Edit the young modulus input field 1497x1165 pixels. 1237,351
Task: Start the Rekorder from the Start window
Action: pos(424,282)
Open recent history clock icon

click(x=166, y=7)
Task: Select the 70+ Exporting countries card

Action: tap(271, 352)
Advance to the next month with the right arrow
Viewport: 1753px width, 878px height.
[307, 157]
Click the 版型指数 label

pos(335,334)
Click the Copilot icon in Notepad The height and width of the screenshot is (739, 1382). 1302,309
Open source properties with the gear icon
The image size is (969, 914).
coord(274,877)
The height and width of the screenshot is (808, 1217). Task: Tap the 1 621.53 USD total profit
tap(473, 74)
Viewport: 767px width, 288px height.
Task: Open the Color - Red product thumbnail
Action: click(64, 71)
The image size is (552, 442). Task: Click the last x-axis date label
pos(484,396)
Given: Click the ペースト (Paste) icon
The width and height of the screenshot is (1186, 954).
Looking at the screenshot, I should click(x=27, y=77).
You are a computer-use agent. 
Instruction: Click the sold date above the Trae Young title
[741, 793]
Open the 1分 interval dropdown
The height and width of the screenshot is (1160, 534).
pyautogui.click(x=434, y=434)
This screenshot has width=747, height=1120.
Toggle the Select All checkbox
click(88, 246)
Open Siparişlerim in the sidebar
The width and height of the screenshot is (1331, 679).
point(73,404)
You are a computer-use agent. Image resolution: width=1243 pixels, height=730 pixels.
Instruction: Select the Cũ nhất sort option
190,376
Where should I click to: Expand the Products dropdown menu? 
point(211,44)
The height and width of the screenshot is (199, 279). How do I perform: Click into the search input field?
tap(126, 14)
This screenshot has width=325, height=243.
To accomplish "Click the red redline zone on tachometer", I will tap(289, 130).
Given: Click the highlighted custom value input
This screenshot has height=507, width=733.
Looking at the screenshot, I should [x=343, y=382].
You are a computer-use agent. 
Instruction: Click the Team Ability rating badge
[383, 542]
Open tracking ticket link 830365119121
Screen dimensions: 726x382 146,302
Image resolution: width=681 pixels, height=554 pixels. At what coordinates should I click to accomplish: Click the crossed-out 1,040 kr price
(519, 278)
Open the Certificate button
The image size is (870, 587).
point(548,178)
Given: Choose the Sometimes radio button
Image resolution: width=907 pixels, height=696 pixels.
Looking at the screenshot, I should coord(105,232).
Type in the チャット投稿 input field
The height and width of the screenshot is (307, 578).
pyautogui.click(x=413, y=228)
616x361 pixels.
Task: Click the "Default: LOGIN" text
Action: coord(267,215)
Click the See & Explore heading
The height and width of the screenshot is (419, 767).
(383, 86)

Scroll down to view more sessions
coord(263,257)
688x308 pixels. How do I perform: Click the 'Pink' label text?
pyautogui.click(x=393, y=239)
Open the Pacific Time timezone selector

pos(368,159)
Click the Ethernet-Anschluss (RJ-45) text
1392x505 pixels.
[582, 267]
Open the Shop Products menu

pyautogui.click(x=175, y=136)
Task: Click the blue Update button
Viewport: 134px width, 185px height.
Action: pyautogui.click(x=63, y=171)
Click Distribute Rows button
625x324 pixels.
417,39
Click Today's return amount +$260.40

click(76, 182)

□ □ □ □

Using the records above, copy word for word the line with "The image size is (552, 442).", the line with "Given: Click the highlighted", and every line between them.

The image size is (552, 442). Task: Click the last x-axis date label
pos(484,396)
Given: Click the ペースト (Paste) icon
The width and height of the screenshot is (1186, 954).
Looking at the screenshot, I should click(x=27, y=77).
You are a computer-use agent. 
Instruction: Click the sold date above the Trae Young title
[741, 793]
Open the 1分 interval dropdown
The height and width of the screenshot is (1160, 534).
pyautogui.click(x=434, y=434)
This screenshot has width=747, height=1120.
Toggle the Select All checkbox
click(88, 246)
Open Siparişlerim in the sidebar
The width and height of the screenshot is (1331, 679).
point(73,404)
You are a computer-use agent. Image resolution: width=1243 pixels, height=730 pixels.
Instruction: Select the Cũ nhất sort option
190,376
Where should I click to: Expand the Products dropdown menu? 
point(211,44)
The height and width of the screenshot is (199, 279). How do I perform: Click into the search input field?
tap(126, 14)
This screenshot has width=325, height=243.
To accomplish "Click the red redline zone on tachometer", I will tap(289, 130).
Given: Click the highlighted custom value input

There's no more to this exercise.